Your assignment >> Among the following entries, count the lines that contain "product" and report only the result.

(Collected data)
----

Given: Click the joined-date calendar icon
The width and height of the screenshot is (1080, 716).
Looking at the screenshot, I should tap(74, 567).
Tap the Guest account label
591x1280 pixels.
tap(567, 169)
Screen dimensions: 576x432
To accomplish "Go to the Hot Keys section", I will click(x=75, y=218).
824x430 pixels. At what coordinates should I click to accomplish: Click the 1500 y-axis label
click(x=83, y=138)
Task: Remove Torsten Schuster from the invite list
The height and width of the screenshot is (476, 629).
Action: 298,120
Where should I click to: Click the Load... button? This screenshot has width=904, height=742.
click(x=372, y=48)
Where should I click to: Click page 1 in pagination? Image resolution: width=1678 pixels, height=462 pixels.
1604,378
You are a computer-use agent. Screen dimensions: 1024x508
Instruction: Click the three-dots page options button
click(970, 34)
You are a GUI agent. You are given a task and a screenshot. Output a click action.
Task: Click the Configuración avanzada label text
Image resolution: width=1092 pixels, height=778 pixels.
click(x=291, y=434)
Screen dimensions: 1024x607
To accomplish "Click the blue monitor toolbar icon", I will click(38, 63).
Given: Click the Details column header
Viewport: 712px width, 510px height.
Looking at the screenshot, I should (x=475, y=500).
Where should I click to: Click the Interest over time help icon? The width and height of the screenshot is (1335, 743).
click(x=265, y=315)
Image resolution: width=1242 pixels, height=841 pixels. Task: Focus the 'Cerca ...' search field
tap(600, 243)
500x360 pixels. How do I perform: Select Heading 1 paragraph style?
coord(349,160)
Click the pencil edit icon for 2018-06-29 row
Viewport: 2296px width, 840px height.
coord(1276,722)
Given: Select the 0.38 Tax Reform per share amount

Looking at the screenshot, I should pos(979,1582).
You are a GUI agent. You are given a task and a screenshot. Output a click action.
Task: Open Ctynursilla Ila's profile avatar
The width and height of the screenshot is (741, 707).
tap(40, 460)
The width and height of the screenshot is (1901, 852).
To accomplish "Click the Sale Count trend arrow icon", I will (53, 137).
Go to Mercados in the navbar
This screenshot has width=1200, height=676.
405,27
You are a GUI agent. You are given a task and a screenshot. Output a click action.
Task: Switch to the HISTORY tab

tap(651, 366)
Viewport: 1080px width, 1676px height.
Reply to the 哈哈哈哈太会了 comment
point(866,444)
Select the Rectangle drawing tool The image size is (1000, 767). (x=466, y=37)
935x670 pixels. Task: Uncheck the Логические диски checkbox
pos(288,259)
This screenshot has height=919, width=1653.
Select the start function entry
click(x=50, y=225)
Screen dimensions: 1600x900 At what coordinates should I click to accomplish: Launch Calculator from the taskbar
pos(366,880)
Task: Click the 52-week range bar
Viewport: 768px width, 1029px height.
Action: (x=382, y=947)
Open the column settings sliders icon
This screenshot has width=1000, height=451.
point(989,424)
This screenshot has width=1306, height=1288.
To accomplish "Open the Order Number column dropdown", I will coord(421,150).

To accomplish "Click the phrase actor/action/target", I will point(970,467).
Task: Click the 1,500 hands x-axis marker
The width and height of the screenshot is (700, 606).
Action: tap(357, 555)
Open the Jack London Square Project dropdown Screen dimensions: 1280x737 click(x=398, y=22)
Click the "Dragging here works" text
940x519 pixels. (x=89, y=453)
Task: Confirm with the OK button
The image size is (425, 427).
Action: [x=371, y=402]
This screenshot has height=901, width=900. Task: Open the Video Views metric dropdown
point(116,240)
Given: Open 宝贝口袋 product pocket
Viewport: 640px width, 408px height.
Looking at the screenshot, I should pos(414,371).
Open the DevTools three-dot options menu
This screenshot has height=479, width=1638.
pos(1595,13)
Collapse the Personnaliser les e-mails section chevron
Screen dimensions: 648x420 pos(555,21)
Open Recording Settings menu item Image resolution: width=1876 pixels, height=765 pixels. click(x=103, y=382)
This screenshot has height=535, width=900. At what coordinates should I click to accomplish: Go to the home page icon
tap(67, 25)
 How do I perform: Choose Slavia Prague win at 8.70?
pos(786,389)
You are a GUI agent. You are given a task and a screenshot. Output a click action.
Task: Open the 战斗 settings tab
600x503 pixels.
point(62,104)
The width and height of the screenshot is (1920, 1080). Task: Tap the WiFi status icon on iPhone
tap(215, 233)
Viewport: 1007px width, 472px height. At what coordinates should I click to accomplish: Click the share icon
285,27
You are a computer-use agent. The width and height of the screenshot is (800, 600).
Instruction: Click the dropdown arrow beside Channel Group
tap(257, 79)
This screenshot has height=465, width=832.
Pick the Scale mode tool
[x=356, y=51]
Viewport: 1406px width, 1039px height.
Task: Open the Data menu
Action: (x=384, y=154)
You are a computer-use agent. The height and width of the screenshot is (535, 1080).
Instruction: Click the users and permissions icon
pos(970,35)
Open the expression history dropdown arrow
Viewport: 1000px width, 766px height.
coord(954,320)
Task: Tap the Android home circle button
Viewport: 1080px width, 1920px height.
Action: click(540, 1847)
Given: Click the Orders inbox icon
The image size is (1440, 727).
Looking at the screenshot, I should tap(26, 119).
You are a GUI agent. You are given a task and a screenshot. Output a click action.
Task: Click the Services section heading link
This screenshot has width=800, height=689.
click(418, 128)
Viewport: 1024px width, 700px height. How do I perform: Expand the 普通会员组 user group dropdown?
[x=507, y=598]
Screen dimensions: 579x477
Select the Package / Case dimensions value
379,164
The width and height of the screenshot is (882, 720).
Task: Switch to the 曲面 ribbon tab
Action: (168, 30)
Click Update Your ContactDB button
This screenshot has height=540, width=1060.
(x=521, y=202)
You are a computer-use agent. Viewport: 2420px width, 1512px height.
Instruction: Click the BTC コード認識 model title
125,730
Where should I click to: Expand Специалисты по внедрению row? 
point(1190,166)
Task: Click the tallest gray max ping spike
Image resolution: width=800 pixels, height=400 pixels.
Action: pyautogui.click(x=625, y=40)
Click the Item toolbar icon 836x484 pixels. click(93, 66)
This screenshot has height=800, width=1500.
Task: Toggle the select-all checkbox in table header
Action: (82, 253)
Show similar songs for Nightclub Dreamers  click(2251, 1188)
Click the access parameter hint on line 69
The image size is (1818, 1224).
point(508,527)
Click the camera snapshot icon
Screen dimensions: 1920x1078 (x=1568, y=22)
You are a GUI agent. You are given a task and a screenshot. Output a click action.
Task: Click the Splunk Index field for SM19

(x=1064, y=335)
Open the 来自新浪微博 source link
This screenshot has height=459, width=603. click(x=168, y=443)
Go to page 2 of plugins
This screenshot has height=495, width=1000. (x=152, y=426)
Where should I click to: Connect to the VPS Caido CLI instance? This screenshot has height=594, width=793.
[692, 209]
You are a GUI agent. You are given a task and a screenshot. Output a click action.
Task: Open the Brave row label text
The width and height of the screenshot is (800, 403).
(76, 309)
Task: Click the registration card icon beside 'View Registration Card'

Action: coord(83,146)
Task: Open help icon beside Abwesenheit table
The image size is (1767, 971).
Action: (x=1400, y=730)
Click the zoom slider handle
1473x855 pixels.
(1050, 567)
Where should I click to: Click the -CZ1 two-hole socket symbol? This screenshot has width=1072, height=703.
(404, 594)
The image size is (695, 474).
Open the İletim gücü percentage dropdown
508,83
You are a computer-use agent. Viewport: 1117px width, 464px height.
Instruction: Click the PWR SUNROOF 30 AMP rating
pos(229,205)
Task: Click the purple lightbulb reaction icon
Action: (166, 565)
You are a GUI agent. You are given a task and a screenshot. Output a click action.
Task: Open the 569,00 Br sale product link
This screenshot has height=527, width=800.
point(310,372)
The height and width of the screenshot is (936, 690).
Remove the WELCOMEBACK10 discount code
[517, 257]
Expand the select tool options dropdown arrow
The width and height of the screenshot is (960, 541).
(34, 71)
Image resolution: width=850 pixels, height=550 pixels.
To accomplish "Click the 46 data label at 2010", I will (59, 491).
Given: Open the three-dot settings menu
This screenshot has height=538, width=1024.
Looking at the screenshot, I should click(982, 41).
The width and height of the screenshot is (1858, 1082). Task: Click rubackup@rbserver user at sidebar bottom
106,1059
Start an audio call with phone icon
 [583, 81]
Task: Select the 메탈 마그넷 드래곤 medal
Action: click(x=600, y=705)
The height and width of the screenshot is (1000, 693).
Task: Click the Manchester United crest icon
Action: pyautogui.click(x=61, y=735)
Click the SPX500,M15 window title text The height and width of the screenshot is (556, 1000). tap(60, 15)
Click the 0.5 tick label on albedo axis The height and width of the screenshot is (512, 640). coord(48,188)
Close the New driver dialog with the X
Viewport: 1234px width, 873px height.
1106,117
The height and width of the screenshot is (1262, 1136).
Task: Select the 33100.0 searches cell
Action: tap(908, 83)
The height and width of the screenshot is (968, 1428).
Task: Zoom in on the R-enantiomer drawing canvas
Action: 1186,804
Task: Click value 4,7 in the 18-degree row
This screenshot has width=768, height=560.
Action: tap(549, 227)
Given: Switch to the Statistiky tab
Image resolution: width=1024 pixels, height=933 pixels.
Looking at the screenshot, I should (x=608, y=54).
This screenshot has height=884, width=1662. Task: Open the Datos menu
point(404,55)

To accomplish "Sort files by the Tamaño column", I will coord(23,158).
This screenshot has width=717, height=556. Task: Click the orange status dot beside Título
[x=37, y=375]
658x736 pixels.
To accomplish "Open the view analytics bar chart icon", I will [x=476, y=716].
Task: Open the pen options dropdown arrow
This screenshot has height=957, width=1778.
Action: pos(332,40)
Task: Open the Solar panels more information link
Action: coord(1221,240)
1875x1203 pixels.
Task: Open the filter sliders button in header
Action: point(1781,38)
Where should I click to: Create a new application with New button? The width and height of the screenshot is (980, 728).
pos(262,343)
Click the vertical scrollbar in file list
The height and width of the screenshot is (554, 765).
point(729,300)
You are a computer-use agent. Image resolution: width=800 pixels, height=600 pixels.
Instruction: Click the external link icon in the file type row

----

Solved exercise >> 2